[[ Material for this exercise open ]]
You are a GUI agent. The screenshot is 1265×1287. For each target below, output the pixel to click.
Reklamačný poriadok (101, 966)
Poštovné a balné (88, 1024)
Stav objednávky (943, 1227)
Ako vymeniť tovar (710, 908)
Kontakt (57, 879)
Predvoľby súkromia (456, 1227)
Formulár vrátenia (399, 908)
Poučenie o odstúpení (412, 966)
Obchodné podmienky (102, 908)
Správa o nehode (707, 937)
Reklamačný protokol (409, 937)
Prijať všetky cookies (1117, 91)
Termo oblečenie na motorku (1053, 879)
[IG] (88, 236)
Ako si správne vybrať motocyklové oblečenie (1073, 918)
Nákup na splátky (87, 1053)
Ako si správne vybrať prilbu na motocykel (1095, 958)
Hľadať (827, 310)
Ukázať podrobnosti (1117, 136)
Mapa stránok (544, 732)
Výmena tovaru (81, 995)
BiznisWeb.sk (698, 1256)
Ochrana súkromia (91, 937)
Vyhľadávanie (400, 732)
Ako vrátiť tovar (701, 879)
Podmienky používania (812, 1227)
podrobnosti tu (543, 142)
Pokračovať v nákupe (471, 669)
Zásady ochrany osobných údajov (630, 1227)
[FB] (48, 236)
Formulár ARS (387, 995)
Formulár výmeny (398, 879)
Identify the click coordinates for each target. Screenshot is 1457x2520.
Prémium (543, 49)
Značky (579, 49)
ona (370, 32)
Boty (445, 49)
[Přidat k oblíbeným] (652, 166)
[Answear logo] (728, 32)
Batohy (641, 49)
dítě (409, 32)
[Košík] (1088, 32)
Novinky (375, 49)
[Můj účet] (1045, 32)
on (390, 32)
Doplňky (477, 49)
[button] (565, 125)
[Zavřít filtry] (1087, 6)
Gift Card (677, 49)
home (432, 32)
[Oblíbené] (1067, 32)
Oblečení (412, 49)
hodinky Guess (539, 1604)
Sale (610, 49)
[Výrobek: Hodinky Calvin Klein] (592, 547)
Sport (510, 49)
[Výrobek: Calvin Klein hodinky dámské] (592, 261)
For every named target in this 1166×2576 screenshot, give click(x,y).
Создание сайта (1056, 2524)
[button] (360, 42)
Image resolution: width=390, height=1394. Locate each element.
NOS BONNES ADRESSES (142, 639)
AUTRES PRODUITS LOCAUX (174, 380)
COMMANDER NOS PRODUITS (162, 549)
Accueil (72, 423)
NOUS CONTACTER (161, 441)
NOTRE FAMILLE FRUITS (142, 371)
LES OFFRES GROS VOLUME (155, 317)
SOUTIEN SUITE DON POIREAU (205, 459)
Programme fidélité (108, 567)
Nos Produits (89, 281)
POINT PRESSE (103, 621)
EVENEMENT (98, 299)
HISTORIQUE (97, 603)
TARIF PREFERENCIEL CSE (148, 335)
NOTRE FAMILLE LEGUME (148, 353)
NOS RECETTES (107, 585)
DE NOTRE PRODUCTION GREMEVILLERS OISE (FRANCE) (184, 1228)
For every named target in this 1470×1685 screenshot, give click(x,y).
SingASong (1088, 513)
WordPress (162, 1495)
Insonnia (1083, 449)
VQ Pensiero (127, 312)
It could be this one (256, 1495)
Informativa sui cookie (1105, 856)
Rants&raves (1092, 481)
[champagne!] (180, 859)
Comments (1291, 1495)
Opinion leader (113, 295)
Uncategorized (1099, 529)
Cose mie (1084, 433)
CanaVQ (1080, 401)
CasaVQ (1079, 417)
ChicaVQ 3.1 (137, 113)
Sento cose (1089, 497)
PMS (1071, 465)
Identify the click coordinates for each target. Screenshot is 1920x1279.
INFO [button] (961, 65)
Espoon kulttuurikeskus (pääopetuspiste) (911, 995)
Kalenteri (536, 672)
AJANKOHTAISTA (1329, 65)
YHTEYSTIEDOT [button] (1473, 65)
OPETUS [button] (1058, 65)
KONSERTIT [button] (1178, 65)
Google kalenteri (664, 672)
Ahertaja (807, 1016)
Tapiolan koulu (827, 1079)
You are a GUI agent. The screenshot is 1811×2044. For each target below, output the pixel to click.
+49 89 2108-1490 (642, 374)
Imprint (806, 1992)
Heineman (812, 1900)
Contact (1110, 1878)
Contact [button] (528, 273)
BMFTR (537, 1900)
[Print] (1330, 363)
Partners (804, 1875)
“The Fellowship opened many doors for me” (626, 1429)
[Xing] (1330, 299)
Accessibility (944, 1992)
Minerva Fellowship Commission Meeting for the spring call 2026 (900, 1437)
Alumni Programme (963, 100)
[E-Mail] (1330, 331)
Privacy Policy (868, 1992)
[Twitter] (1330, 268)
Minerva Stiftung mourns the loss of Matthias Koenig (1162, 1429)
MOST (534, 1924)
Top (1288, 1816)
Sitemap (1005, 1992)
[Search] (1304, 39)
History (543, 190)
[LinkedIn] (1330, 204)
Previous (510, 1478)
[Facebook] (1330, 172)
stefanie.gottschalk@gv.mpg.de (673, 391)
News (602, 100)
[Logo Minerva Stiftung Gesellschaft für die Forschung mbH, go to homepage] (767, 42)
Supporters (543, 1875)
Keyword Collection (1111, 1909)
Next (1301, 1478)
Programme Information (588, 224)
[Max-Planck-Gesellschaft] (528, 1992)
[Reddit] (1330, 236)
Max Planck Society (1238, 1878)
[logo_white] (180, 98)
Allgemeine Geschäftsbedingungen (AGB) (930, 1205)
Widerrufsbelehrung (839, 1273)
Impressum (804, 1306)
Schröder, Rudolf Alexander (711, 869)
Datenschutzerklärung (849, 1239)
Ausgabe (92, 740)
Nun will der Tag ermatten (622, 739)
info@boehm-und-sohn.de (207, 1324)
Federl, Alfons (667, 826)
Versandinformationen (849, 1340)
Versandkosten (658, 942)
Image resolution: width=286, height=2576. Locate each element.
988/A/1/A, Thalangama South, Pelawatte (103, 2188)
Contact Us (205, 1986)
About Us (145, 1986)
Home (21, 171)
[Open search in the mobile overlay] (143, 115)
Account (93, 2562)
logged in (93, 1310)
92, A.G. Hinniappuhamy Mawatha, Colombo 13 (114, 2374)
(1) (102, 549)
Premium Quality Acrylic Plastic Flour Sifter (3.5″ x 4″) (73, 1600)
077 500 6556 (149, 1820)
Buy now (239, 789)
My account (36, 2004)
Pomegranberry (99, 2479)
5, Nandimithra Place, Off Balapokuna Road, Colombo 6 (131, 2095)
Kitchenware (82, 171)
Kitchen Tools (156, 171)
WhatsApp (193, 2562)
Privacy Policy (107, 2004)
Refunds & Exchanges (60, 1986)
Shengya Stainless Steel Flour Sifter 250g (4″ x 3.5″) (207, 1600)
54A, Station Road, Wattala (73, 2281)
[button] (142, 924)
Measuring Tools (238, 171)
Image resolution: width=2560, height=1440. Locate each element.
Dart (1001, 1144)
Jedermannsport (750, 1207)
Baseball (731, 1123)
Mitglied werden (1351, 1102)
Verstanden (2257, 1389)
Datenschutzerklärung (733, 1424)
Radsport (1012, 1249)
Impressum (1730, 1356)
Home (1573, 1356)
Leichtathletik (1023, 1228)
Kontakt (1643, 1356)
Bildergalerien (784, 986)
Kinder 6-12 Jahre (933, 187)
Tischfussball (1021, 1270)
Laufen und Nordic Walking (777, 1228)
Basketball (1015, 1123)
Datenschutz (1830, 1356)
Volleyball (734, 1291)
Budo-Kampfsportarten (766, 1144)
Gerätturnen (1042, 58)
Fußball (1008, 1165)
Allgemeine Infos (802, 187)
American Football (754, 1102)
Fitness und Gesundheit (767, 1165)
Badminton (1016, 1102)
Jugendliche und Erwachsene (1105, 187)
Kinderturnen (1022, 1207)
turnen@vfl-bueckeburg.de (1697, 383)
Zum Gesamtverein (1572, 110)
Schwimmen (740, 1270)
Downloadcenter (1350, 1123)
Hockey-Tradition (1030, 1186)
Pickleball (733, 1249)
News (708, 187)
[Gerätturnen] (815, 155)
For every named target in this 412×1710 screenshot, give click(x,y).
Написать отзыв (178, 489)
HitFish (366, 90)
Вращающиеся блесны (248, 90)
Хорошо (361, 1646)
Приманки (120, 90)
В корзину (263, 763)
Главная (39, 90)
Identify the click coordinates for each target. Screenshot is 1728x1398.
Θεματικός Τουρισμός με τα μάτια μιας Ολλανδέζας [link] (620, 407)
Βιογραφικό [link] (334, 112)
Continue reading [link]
[[ Material for this exercise closed ]]
> What you need to do
From the records above, copy only the lines starting with the line that holds "[Reddit] (1330, 236)" and going on through the line that holds "[button] (142, 924)", exactly as written.

> Reply to the task
[Reddit] (1330, 236)
Max Planck Society (1238, 1878)
[logo_white] (180, 98)
Allgemeine Geschäftsbedingungen (AGB) (930, 1205)
Widerrufsbelehrung (839, 1273)
Impressum (804, 1306)
Schröder, Rudolf Alexander (711, 869)
Datenschutzerklärung (849, 1239)
Ausgabe (92, 740)
Nun will der Tag ermatten (622, 739)
info@boehm-und-sohn.de (207, 1324)
Federl, Alfons (667, 826)
Versandinformationen (849, 1340)
Versandkosten (658, 942)
Image resolution: width=286, height=2576. Locate each element.
988/A/1/A, Thalangama South, Pelawatte (103, 2188)
Contact Us (205, 1986)
About Us (145, 1986)
Home (21, 171)
[Open search in the mobile overlay] (143, 115)
Account (93, 2562)
logged in (93, 1310)
92, A.G. Hinniappuhamy Mawatha, Colombo 13 (114, 2374)
(1) (102, 549)
Premium Quality Acrylic Plastic Flour Sifter (3.5″ x 4″) (73, 1600)
077 500 6556 (149, 1820)
Buy now (239, 789)
My account (36, 2004)
Pomegranberry (99, 2479)
5, Nandimithra Place, Off Balapokuna Road, Colombo 6 (131, 2095)
Kitchenware (82, 171)
Kitchen Tools (156, 171)
WhatsApp (193, 2562)
Privacy Policy (107, 2004)
Refunds & Exchanges (60, 1986)
Shengya Stainless Steel Flour Sifter 250g (4″ x 3.5″) (207, 1600)
54A, Station Road, Wattala (73, 2281)
[button] (142, 924)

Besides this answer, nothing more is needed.